- Action item
Answer these questions from the article on the Hardi aged care agreement:
(a) What range of wage movements does the agreement deliver?
(b) How many new members joined the Nurses' Association during the campaign?
(c) About what percentage of nurses supported the union model?

- Selected extract
/---
A company operating seven NSW facilities has signed a union agreement that lifts the wages and status of aged care nurses.
Five hundred NSW nurses have signed off on a breakthrough agreement that takes aged care earnings above public hospital rates.
The Hardi Aged Care Group union collective agreement delivers wage movements of 4.5% to 29%, from 1 February, significantly boosts the hourly rates of Assistants in Nursing, recognises qualifications and includes a formal mechanism to resolve workload issues.
Eighty-four new members joined the Nurses’ Association during a nine-month campaign that set new sector standards.
NSWNA General Secretary, Brett Holmes, praised nurses at Hardi facilities, and the attitude of their employer.
‘From day one, Hardi knew where its staff stood,’ Brett said.
‘Nurses were offered the choice of AWAs, a non-union agreement and a union collective agreement. About 84% supported the union model and we received more than 170 responses to a survey about issues they wanted addressed.
‘To its credit, Hardi honoured the vote of its staff and addressed many of those things, without demanding clawbacks in return.
‘The company used the opportunity to confront problems affecting aged care. As a result, it has established itself as employer of choice in a sector that struggles with recruitment and retention.’
The Hardi agreement was even more remarkable because it was finalised before the federal election, with the shadow of WorkChoices hanging over private sector nurses.
\---
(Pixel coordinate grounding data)
/---
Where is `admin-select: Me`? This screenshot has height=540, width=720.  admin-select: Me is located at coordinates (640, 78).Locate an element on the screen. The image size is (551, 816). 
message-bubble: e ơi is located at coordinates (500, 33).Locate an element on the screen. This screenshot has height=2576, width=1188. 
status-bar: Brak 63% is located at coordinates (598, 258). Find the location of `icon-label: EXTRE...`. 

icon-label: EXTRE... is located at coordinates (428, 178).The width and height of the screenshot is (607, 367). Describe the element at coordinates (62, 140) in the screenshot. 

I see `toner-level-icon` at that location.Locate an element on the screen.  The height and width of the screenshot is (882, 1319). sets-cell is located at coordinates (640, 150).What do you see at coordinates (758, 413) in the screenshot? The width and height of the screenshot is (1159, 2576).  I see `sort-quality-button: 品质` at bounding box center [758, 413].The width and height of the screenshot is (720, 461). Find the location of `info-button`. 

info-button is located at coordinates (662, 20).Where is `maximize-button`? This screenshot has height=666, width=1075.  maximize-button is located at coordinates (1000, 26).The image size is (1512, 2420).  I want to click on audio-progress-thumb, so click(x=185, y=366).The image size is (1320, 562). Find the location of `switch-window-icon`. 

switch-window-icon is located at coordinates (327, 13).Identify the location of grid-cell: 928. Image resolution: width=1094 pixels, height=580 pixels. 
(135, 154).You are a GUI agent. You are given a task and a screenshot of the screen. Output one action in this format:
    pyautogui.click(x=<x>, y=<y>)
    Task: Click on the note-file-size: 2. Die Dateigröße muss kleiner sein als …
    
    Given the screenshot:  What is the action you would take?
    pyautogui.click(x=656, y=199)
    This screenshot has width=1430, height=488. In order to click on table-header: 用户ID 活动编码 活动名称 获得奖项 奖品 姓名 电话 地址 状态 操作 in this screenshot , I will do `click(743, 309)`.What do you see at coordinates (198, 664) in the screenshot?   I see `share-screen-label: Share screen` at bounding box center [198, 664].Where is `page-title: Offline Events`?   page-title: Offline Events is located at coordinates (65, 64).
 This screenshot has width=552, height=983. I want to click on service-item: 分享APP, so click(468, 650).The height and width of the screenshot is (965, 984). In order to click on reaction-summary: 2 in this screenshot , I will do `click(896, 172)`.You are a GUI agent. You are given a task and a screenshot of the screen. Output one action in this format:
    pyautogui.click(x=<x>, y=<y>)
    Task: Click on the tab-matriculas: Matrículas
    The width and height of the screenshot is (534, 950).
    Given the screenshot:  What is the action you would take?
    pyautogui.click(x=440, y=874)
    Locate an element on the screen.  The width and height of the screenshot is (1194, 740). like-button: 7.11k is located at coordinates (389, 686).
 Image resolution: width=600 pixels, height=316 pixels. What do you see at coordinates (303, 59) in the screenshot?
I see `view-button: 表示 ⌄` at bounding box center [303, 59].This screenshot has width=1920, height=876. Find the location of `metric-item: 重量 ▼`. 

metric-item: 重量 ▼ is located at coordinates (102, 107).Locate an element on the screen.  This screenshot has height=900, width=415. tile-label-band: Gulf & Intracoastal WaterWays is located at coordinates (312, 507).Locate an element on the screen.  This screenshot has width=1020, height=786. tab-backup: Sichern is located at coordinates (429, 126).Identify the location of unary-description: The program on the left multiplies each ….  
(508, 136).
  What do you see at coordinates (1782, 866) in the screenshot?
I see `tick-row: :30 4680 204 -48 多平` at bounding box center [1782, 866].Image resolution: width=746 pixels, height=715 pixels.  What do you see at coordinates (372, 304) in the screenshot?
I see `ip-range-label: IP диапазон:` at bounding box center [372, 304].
\---
- Task output
(a) 4.5% to 29%
(b) Eighty-four
(c) About 84%